What remained with me till the very end? Bitterness. And I expected this bitterness to stay with me till death. But death, just recently so near, began to ease away little by little. Death was replaced not by life, but by semi-consciousness, an existence which had no formula and could not be called life. Each day, each sunrise brought with it the danger of some new lurch into death. But it never happened. I had the easiest of jobs, easier even than being a watchman – I chopped wood to boil water. They could have kicked me out, but where to? The taiga is a distant thing, and our little village was like an island in the world of the taiga. I could barely lift my feet, the two hundred yards from the tent to the work area seemed endless, and to cover it I had to rest more than once. Even now I clearly remember all the ruts and potholes on that path of death. And I remember the creek on whose bank I would lie on my stomach to lap up the cold, delicious water. The two-handed saw that I sometimes carried on my shoulder and sometimes dragged behind me seemed unbelievably heavy.

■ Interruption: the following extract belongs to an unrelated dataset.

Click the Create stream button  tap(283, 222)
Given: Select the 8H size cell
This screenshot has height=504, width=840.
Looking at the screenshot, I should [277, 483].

I never did manage to boil water in time for dinner. But none of the workers (all of them had been convicts just yesterday) ever noticed if the water was boiling or not. Kolyma had taught all of us to distinguish only hot water from cold, raw water.
We were totally indifferent about the dialectic leap of quantity into quality. We weren’t philosophers but workers, and our hot drinking-water betrayed none of the important qualities of this leap.
I ate, indifferently stuffing into my mouth anything that seemed edible – scraps, last year’s marsh berries.
There were two shotguns in our tent. Grouse were not afraid of people and at first they could be shot from the tent threshold itself. Game was either roasted whole in the ashes of the campfire or it was boiled. Down for pillows was a sure source of income for the free masters of guns and forest birds. Cleaned and plucked, the birds were boiled in three-quart tin cans suspended over the campfire. I never found any remnants of these magic birds. The hungry teeth of free men ground each bone to nothing. This was another miracle of the taiga.
I never tried a piece of grouse. Mine were the berries, the roots of the grass, the rations. And I didn’t die. With increasing indifference and without bitterness I began to watch the cold red sun, the bare mountaintops where the rocks, the turns of the river, the trees were all sharp and unfriendly. In the evenings a cold fog rose from the river, and there was no single hour in the taiga day when I felt warm.